Stored data entries
┌──
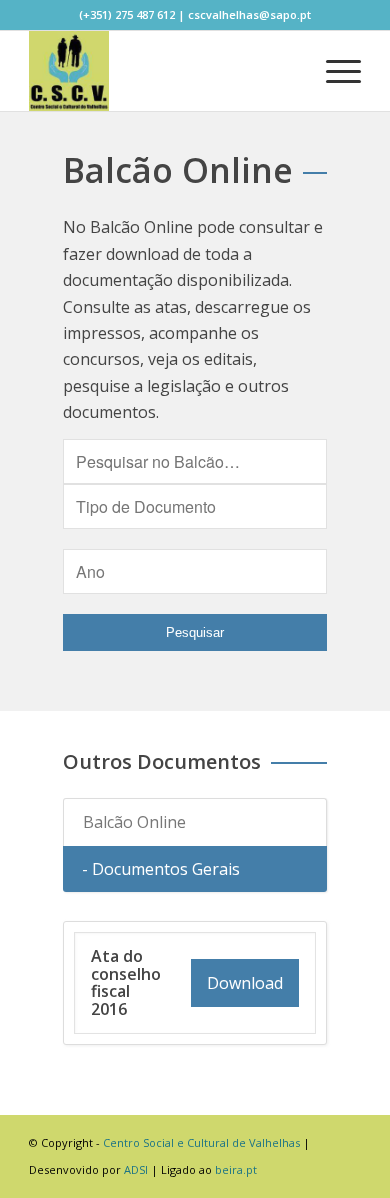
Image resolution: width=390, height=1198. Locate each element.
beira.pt (236, 1169)
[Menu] (333, 71)
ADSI (136, 1169)
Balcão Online (134, 822)
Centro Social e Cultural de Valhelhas (201, 1142)
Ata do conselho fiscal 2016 (126, 982)
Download (245, 983)
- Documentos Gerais (161, 869)
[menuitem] (286, 71)
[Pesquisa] (286, 71)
└──
## GOAL OF THE EXERCISE
The line with "Download (245, 983)" through the last line of the data: write these out exactly, and no others.

## ANSWER SPACE
Download (245, 983)
- Documentos Gerais (161, 869)
[menuitem] (286, 71)
[Pesquisa] (286, 71)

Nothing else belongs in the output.